> _Records supplied_:

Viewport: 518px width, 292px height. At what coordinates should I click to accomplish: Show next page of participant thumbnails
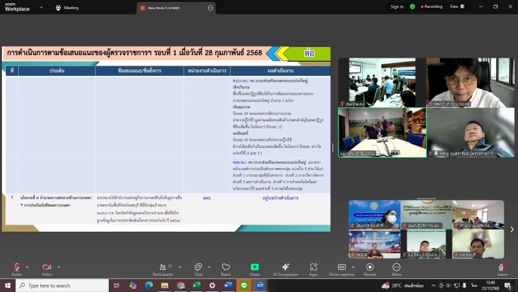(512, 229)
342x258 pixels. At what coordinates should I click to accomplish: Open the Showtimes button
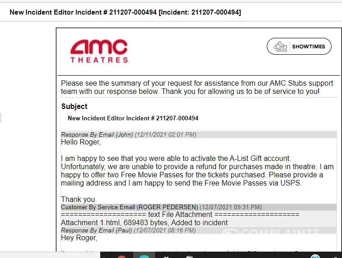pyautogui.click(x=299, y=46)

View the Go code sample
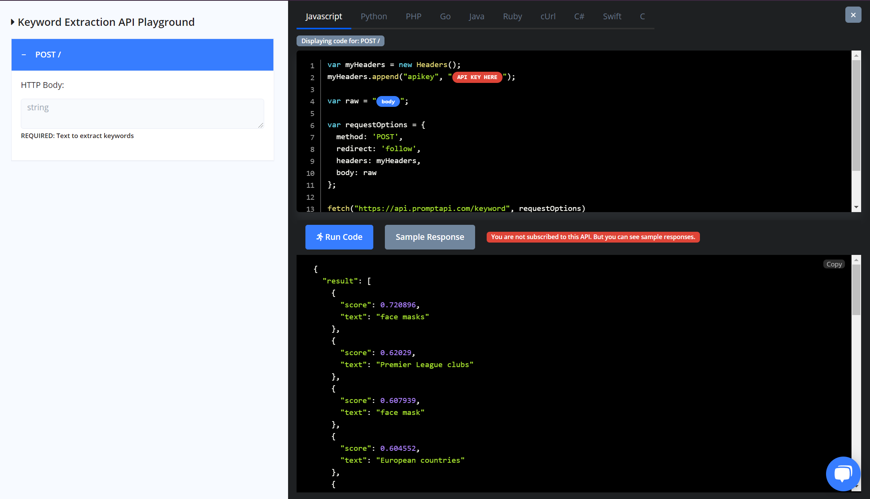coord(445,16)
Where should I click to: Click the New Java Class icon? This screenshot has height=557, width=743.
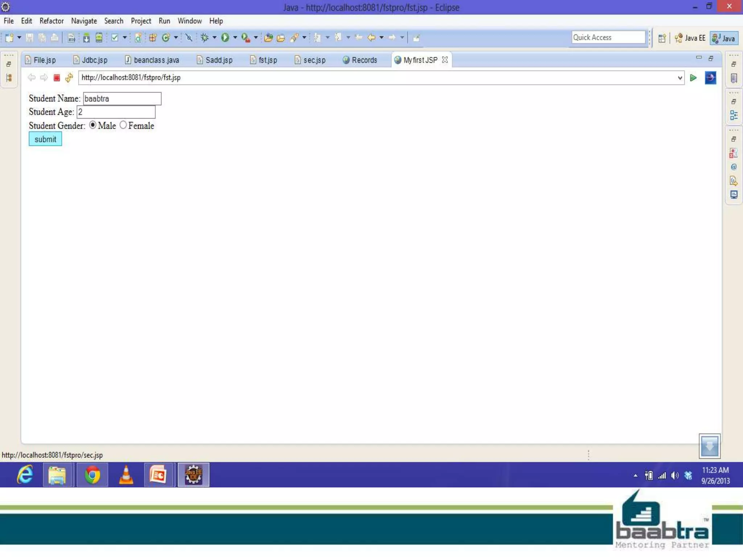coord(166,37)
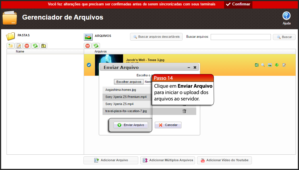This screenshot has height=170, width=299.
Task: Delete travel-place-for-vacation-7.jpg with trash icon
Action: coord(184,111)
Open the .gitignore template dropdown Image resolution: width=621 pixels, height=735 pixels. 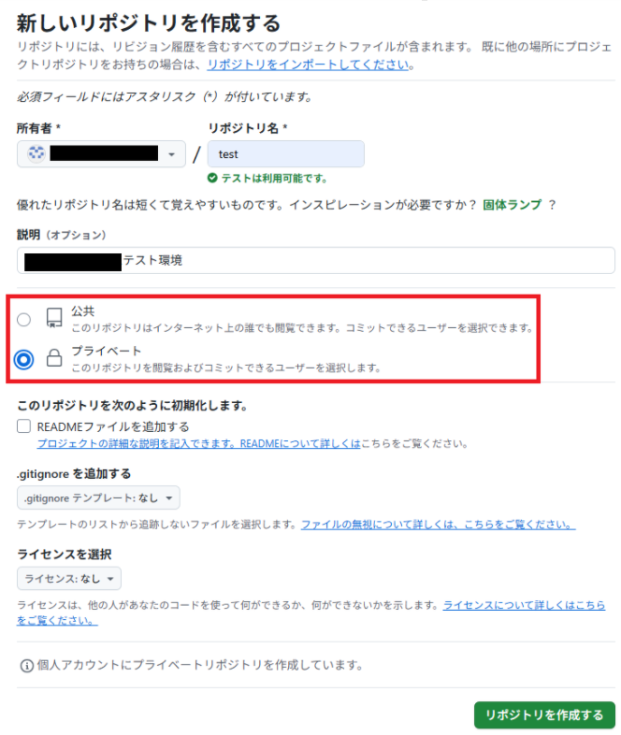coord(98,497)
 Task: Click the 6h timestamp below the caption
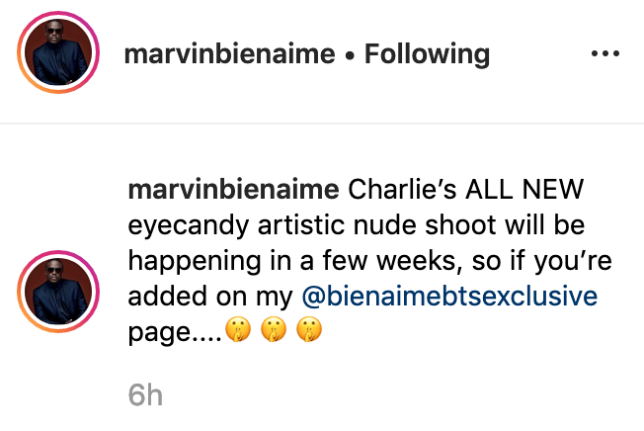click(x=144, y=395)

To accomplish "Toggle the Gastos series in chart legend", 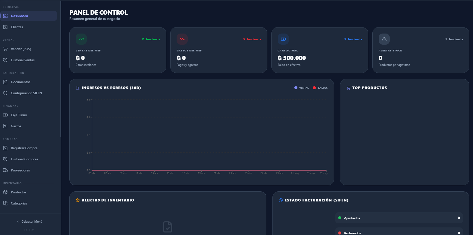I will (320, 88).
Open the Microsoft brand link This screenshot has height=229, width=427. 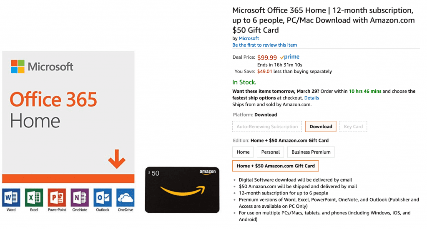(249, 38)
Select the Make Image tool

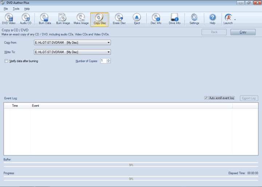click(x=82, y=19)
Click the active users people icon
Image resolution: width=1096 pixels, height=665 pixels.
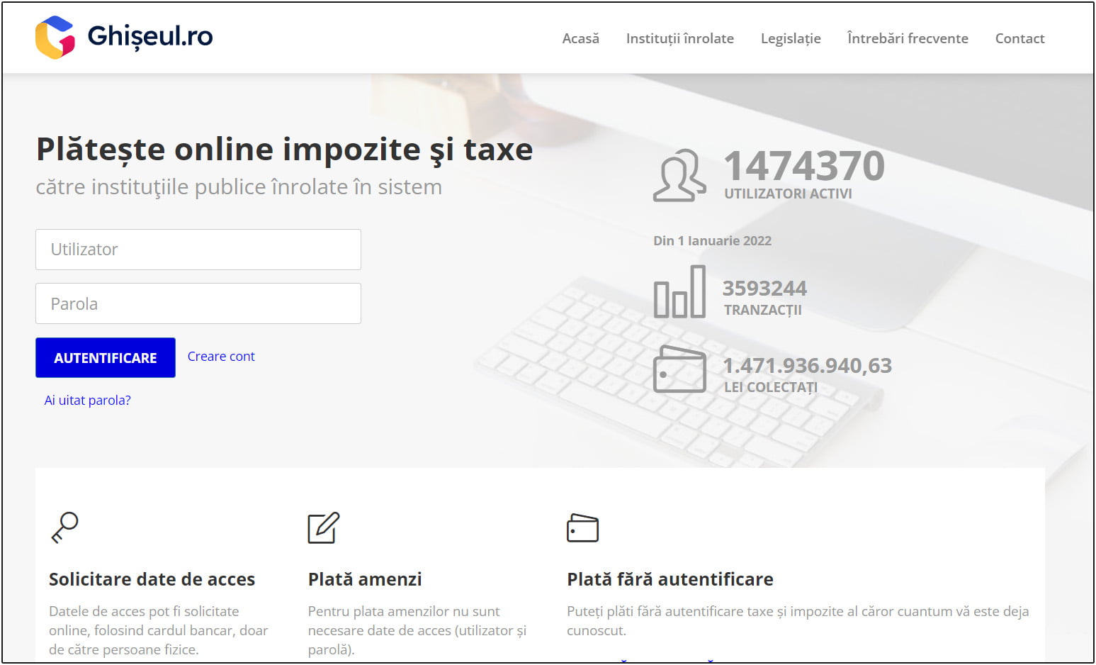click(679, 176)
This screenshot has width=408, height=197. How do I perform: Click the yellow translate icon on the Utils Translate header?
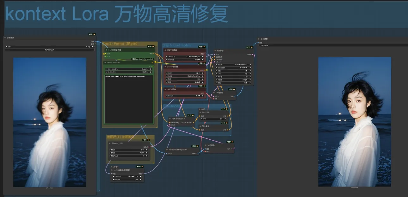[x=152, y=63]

> _Task details_: Copy out every line of the records that contains the word "icon", treating case as significant.

> _Full answer_:
Where should I click to: Click the New Java Class icon? This screenshot has height=557, width=743.
Task: Delete travel-place-for-vacation-7.jpg with trash icon
Click the active users people icon
This screenshot has width=408, height=197. How do I perform: Click the yellow translate icon on the Utils Translate header?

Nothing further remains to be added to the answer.